WHAT NEEDS TO BE DONE: Print the listing below verbatim, passing over each picture.

** AVAILABLE RECORDS follows **

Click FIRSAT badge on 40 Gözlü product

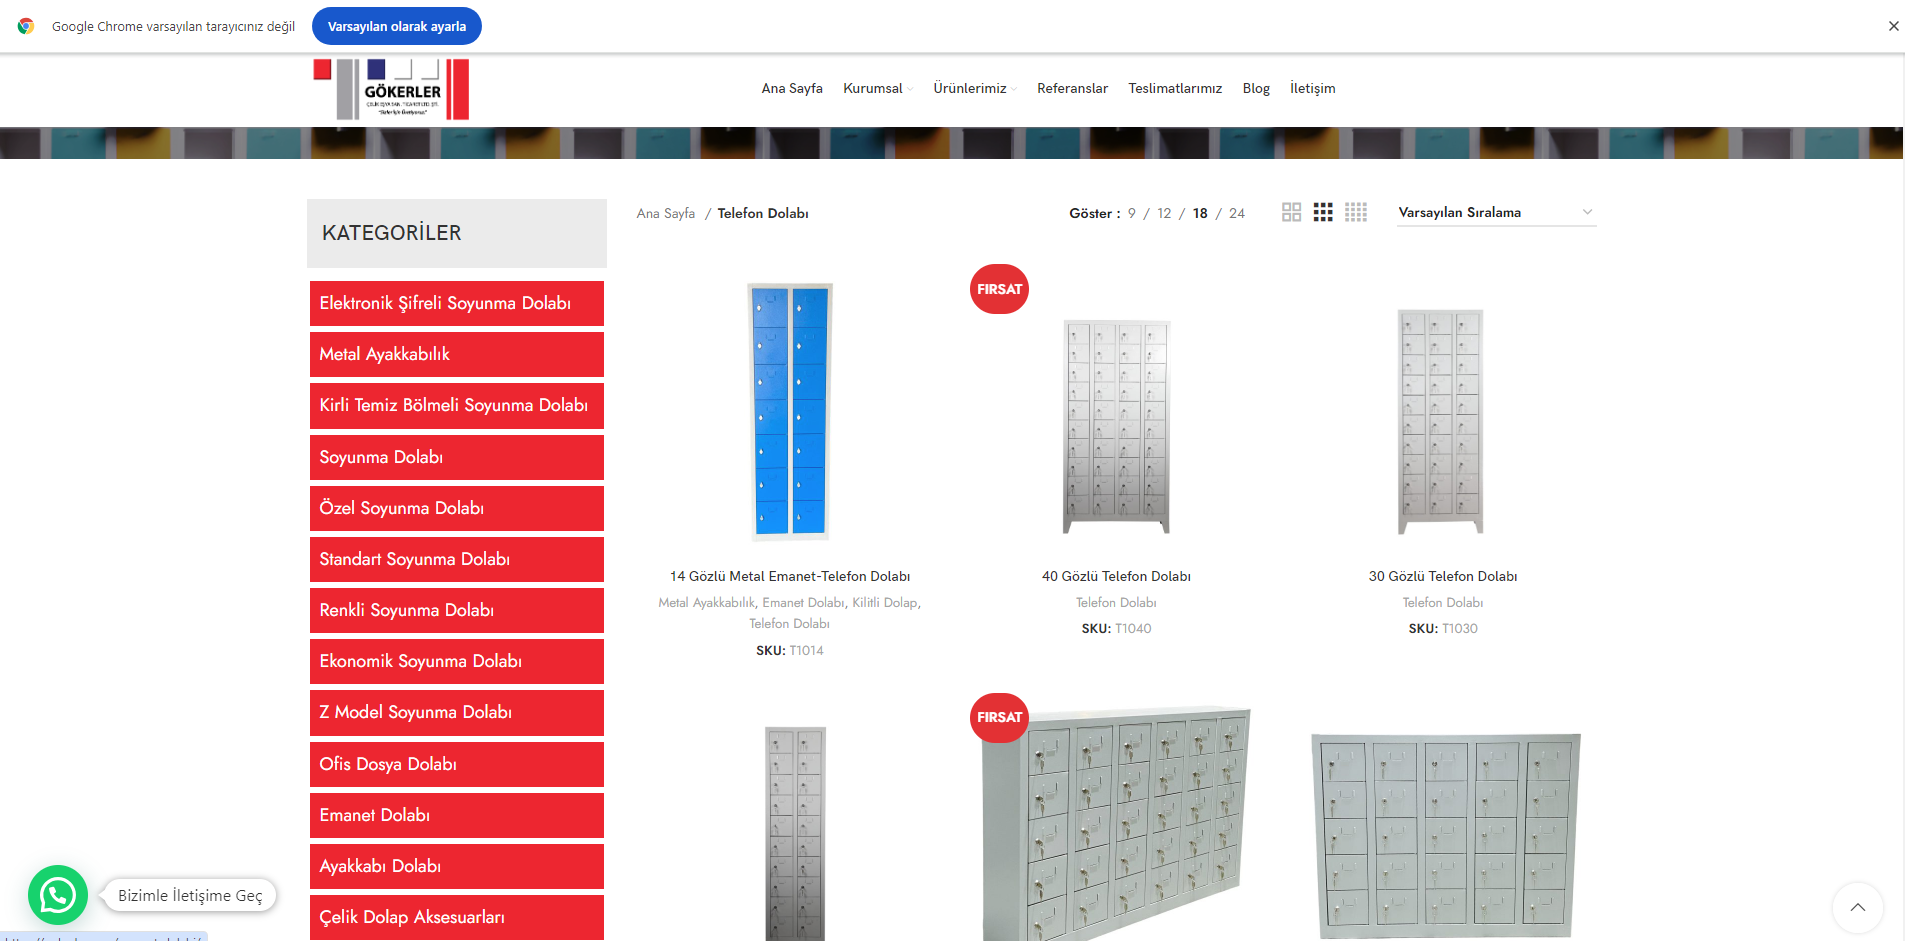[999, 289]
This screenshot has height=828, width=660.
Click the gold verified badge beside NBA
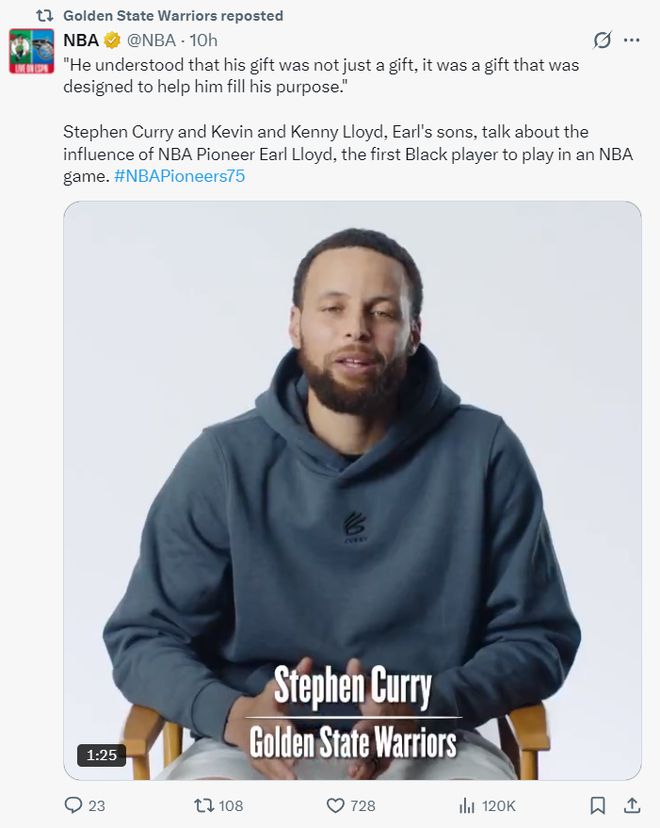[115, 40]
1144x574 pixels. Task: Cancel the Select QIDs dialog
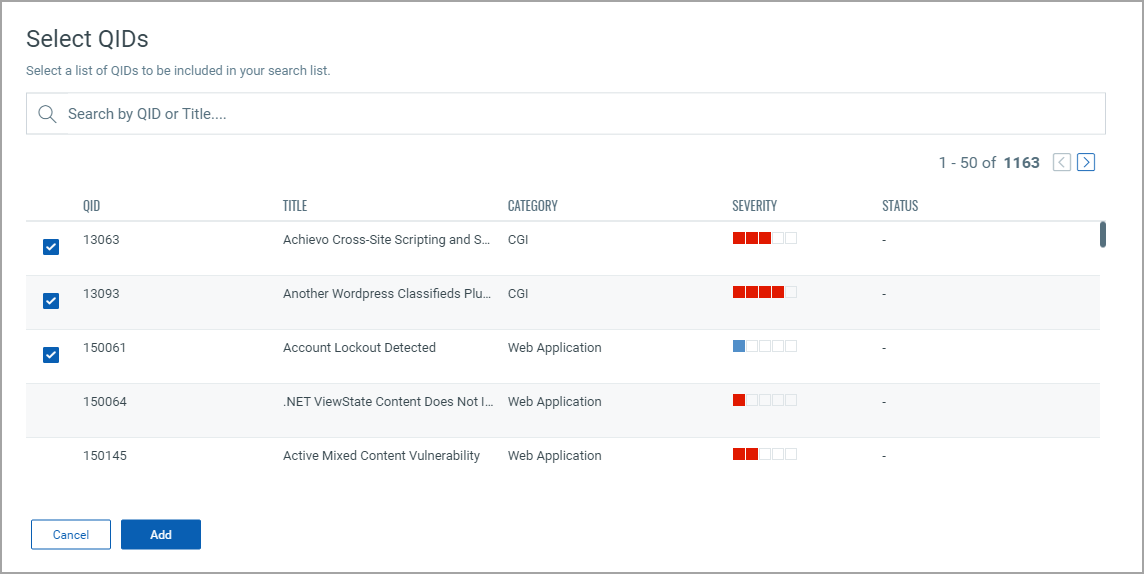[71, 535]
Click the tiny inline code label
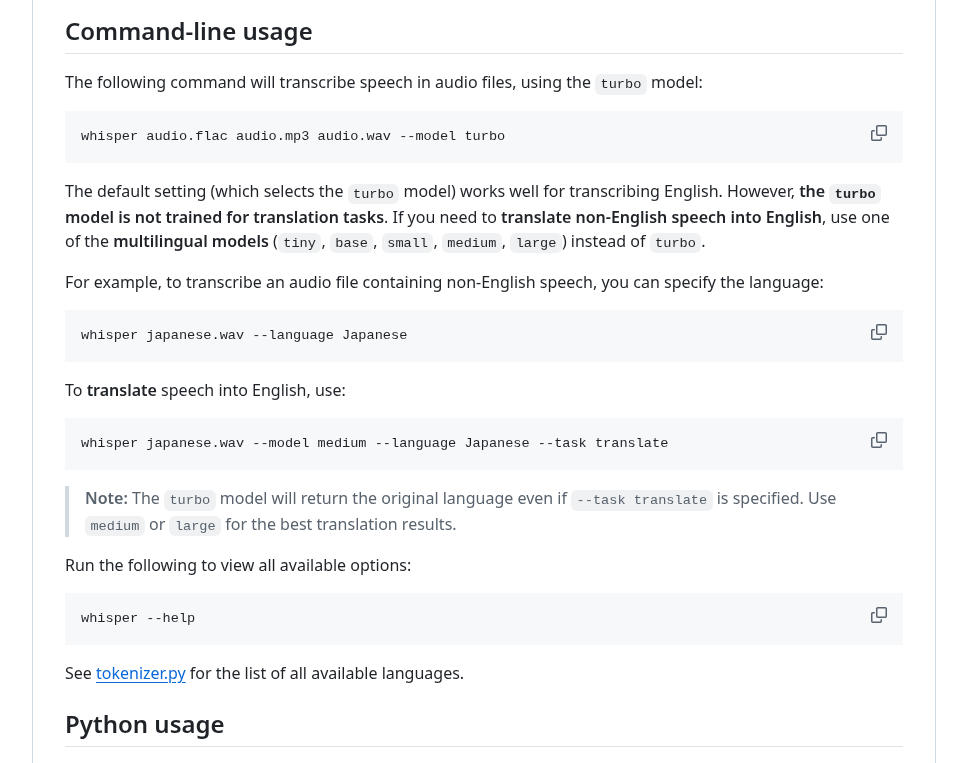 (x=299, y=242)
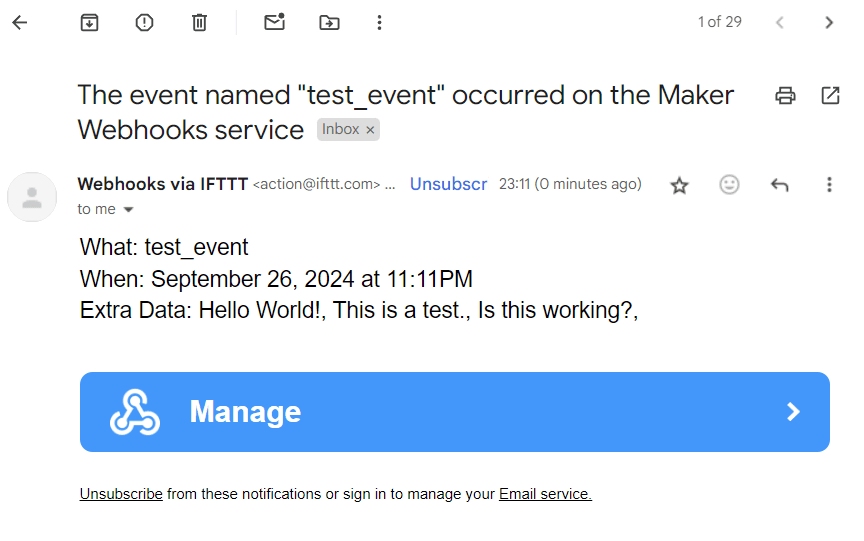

** End of AVAILABLE RECORDS **

RESULT:
Click FIRSAT badge on 40 Gözlü product

[999, 289]
This screenshot has height=828, width=660.
Click the gold verified badge beside NBA
[115, 40]
1144x574 pixels. Task: Cancel the Select QIDs dialog
[71, 535]
Click the tiny inline code label
 (x=299, y=242)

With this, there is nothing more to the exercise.